# Assignment
All of the data below is to be copied again without changes.
------ Materials provided
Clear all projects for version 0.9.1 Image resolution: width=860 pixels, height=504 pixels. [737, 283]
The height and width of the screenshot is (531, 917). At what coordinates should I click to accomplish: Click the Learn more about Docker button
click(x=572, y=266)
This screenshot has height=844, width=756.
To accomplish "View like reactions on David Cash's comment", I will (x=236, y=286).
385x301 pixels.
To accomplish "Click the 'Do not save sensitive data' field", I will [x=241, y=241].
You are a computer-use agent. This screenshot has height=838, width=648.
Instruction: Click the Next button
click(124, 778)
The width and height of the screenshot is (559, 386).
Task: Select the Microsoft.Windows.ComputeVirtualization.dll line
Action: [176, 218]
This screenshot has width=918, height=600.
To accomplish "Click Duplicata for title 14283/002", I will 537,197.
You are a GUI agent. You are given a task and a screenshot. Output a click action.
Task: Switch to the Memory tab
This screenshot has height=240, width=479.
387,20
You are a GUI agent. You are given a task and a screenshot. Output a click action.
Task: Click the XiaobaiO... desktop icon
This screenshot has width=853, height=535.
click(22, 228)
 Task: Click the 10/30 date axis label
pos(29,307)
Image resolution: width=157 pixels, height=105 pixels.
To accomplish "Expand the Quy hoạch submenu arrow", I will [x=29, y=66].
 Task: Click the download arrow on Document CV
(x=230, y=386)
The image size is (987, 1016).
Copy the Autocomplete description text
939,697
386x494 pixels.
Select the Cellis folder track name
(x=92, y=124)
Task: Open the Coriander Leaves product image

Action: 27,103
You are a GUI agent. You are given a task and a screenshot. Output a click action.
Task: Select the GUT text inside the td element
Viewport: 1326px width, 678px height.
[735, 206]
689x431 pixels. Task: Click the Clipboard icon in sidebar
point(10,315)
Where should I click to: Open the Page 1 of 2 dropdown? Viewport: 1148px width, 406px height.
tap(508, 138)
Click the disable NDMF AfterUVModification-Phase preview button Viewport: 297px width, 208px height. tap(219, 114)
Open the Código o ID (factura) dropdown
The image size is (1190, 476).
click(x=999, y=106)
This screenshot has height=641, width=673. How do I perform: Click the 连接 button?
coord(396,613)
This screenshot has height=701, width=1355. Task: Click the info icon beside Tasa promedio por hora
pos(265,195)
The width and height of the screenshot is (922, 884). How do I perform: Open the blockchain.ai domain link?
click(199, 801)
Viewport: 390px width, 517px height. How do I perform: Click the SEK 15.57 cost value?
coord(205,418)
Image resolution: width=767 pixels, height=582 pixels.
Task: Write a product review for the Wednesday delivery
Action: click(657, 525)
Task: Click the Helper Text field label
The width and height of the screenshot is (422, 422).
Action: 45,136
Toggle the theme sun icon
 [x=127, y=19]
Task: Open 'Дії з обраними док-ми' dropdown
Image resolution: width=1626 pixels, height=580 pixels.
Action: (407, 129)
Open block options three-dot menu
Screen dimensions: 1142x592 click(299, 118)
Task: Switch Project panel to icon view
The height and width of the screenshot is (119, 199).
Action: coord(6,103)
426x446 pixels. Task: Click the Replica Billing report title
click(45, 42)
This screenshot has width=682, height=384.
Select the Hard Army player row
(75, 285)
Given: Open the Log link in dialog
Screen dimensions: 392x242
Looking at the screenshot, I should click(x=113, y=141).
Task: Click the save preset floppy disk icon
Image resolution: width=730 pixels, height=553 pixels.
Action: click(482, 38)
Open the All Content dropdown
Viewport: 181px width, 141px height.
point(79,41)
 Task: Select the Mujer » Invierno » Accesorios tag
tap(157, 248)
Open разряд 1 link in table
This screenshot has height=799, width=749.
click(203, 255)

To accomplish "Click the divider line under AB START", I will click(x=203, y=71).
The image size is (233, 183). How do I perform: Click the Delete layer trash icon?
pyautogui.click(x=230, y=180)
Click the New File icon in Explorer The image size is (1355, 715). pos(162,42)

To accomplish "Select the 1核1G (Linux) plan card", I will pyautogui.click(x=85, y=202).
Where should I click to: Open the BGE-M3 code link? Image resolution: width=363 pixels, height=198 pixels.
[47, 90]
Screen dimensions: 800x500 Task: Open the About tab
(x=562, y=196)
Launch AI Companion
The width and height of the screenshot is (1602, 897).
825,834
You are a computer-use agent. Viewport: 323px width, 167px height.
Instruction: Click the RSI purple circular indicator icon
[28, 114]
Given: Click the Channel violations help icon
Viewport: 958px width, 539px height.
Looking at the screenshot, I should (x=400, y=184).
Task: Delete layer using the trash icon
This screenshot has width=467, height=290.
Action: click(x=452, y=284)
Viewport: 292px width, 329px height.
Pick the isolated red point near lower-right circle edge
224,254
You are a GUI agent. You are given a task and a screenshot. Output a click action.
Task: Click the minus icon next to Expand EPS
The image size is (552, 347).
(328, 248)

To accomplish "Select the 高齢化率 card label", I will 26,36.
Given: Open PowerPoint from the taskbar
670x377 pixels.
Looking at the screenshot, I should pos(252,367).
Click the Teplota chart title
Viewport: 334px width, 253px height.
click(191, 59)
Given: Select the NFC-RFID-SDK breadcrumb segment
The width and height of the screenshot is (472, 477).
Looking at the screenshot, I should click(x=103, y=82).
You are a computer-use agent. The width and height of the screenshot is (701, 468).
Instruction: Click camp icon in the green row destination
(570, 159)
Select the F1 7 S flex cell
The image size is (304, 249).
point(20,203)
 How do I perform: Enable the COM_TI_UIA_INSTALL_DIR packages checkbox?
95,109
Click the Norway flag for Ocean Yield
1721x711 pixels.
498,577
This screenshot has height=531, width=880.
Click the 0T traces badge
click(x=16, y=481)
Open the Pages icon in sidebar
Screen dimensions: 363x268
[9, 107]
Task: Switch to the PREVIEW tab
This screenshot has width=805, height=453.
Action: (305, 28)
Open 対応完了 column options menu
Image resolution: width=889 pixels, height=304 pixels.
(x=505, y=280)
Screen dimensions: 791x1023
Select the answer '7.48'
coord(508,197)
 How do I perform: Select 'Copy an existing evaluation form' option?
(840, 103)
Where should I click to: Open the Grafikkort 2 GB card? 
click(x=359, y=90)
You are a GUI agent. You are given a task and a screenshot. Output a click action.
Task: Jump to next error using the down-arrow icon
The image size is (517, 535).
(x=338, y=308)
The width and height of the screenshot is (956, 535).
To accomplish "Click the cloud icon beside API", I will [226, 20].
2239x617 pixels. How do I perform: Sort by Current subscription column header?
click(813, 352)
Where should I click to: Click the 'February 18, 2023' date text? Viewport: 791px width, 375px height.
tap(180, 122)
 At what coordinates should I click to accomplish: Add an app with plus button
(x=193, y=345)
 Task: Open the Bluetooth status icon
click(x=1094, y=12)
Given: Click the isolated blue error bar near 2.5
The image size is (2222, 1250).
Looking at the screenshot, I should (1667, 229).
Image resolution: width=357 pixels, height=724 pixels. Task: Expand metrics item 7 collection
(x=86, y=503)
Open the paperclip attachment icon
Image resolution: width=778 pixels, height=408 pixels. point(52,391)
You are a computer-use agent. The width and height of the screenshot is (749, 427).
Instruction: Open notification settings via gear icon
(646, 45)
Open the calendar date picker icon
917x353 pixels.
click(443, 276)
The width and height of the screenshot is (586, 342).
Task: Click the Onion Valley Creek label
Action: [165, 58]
------------
# Reply
Clear all projects for version 0.9.1 Image resolution: width=860 pixels, height=504 pixels. [737, 283]
The height and width of the screenshot is (531, 917). At what coordinates should I click to accomplish: Click the Learn more about Docker button
click(x=572, y=266)
This screenshot has height=844, width=756.
To accomplish "View like reactions on David Cash's comment", I will (x=236, y=286).
385x301 pixels.
To accomplish "Click the 'Do not save sensitive data' field", I will [x=241, y=241].
You are a computer-use agent. This screenshot has height=838, width=648.
Instruction: Click the Next button
click(124, 778)
The width and height of the screenshot is (559, 386).
Task: Select the Microsoft.Windows.ComputeVirtualization.dll line
Action: [176, 218]
This screenshot has width=918, height=600.
To accomplish "Click Duplicata for title 14283/002", I will 537,197.
You are a GUI agent. You are given a task and a screenshot. Output a click action.
Task: Switch to the Memory tab
This screenshot has height=240, width=479.
387,20
You are a GUI agent. You are given a task and a screenshot. Output a click action.
Task: Click the XiaobaiO... desktop icon
This screenshot has width=853, height=535.
click(22, 228)
 Task: Click the 10/30 date axis label
pos(29,307)
Image resolution: width=157 pixels, height=105 pixels.
To accomplish "Expand the Quy hoạch submenu arrow", I will [x=29, y=66].
 Task: Click the download arrow on Document CV
(x=230, y=386)
The image size is (987, 1016).
Copy the Autocomplete description text
939,697
386x494 pixels.
Select the Cellis folder track name
(x=92, y=124)
Task: Open the Coriander Leaves product image

Action: 27,103
You are a GUI agent. You are given a task and a screenshot. Output a click action.
Task: Select the GUT text inside the td element
Viewport: 1326px width, 678px height.
[735, 206]
689x431 pixels. Task: Click the Clipboard icon in sidebar
point(10,315)
Where should I click to: Open the Page 1 of 2 dropdown? Viewport: 1148px width, 406px height.
tap(508, 138)
Click the disable NDMF AfterUVModification-Phase preview button Viewport: 297px width, 208px height. tap(219, 114)
Open the Código o ID (factura) dropdown
The image size is (1190, 476).
click(x=999, y=106)
This screenshot has height=641, width=673. How do I perform: Click the 连接 button?
coord(396,613)
This screenshot has height=701, width=1355. Task: Click the info icon beside Tasa promedio por hora
pos(265,195)
The width and height of the screenshot is (922, 884). How do I perform: Open the blockchain.ai domain link?
click(199, 801)
Viewport: 390px width, 517px height. How do I perform: Click the SEK 15.57 cost value?
coord(205,418)
Image resolution: width=767 pixels, height=582 pixels.
Task: Write a product review for the Wednesday delivery
Action: click(657, 525)
Task: Click the Helper Text field label
The width and height of the screenshot is (422, 422).
Action: 45,136
Toggle the theme sun icon
 [x=127, y=19]
Task: Open 'Дії з обраними док-ми' dropdown
Image resolution: width=1626 pixels, height=580 pixels.
Action: (407, 129)
Open block options three-dot menu
Screen dimensions: 1142x592 click(299, 118)
Task: Switch Project panel to icon view
The height and width of the screenshot is (119, 199).
Action: coord(6,103)
426x446 pixels. Task: Click the Replica Billing report title
click(45, 42)
This screenshot has width=682, height=384.
Select the Hard Army player row
(75, 285)
Given: Open the Log link in dialog
Screen dimensions: 392x242
Looking at the screenshot, I should click(x=113, y=141).
Task: Click the save preset floppy disk icon
Image resolution: width=730 pixels, height=553 pixels.
Action: click(482, 38)
Open the All Content dropdown
Viewport: 181px width, 141px height.
point(79,41)
 Task: Select the Mujer » Invierno » Accesorios tag
tap(157, 248)
Open разряд 1 link in table
This screenshot has height=799, width=749.
click(203, 255)

To accomplish "Click the divider line under AB START", I will click(x=203, y=71).
The image size is (233, 183). How do I perform: Click the Delete layer trash icon?
pyautogui.click(x=230, y=180)
Click the New File icon in Explorer The image size is (1355, 715). pos(162,42)

To accomplish "Select the 1核1G (Linux) plan card", I will pyautogui.click(x=85, y=202).
Where should I click to: Open the BGE-M3 code link? Image resolution: width=363 pixels, height=198 pixels.
[47, 90]
Screen dimensions: 800x500 Task: Open the About tab
(x=562, y=196)
Launch AI Companion
The width and height of the screenshot is (1602, 897).
825,834
You are a computer-use agent. Viewport: 323px width, 167px height.
Instruction: Click the RSI purple circular indicator icon
[28, 114]
Given: Click the Channel violations help icon
Viewport: 958px width, 539px height.
Looking at the screenshot, I should (x=400, y=184).
Task: Delete layer using the trash icon
This screenshot has width=467, height=290.
Action: click(x=452, y=284)
Viewport: 292px width, 329px height.
Pick the isolated red point near lower-right circle edge
224,254
You are a GUI agent. You are given a task and a screenshot. Output a click action.
Task: Click the minus icon next to Expand EPS
The image size is (552, 347).
(328, 248)

To accomplish "Select the 高齢化率 card label", I will 26,36.
Given: Open PowerPoint from the taskbar
670x377 pixels.
Looking at the screenshot, I should pos(252,367).
Click the Teplota chart title
Viewport: 334px width, 253px height.
click(191, 59)
Given: Select the NFC-RFID-SDK breadcrumb segment
The width and height of the screenshot is (472, 477).
Looking at the screenshot, I should click(x=103, y=82).
You are a computer-use agent. The width and height of the screenshot is (701, 468).
Instruction: Click camp icon in the green row destination
(570, 159)
Select the F1 7 S flex cell
The image size is (304, 249).
point(20,203)
 How do I perform: Enable the COM_TI_UIA_INSTALL_DIR packages checkbox?
95,109
Click the Norway flag for Ocean Yield
1721x711 pixels.
498,577
This screenshot has height=531, width=880.
Click the 0T traces badge
click(x=16, y=481)
Open the Pages icon in sidebar
Screen dimensions: 363x268
[9, 107]
Task: Switch to the PREVIEW tab
This screenshot has width=805, height=453.
Action: (305, 28)
Open 対応完了 column options menu
Image resolution: width=889 pixels, height=304 pixels.
(x=505, y=280)
Screen dimensions: 791x1023
Select the answer '7.48'
coord(508,197)
 How do I perform: Select 'Copy an existing evaluation form' option?
(840, 103)
Where should I click to: Open the Grafikkort 2 GB card? 
click(x=359, y=90)
You are a GUI agent. You are given a task and a screenshot. Output a click action.
Task: Jump to next error using the down-arrow icon
The image size is (517, 535).
(x=338, y=308)
The width and height of the screenshot is (956, 535).
To accomplish "Click the cloud icon beside API", I will [226, 20].
2239x617 pixels. How do I perform: Sort by Current subscription column header?
click(813, 352)
Where should I click to: Click the 'February 18, 2023' date text? Viewport: 791px width, 375px height.
tap(180, 122)
 At what coordinates should I click to accomplish: Add an app with plus button
(x=193, y=345)
 Task: Open the Bluetooth status icon
click(x=1094, y=12)
Given: Click the isolated blue error bar near 2.5
The image size is (2222, 1250).
Looking at the screenshot, I should (1667, 229).
Image resolution: width=357 pixels, height=724 pixels. Task: Expand metrics item 7 collection
(x=86, y=503)
Open the paperclip attachment icon
Image resolution: width=778 pixels, height=408 pixels. point(52,391)
You are a computer-use agent. The width and height of the screenshot is (749, 427).
Instruction: Open notification settings via gear icon
(646, 45)
Open the calendar date picker icon
917x353 pixels.
click(443, 276)
The width and height of the screenshot is (586, 342).
Task: Click the Onion Valley Creek label
Action: [165, 58]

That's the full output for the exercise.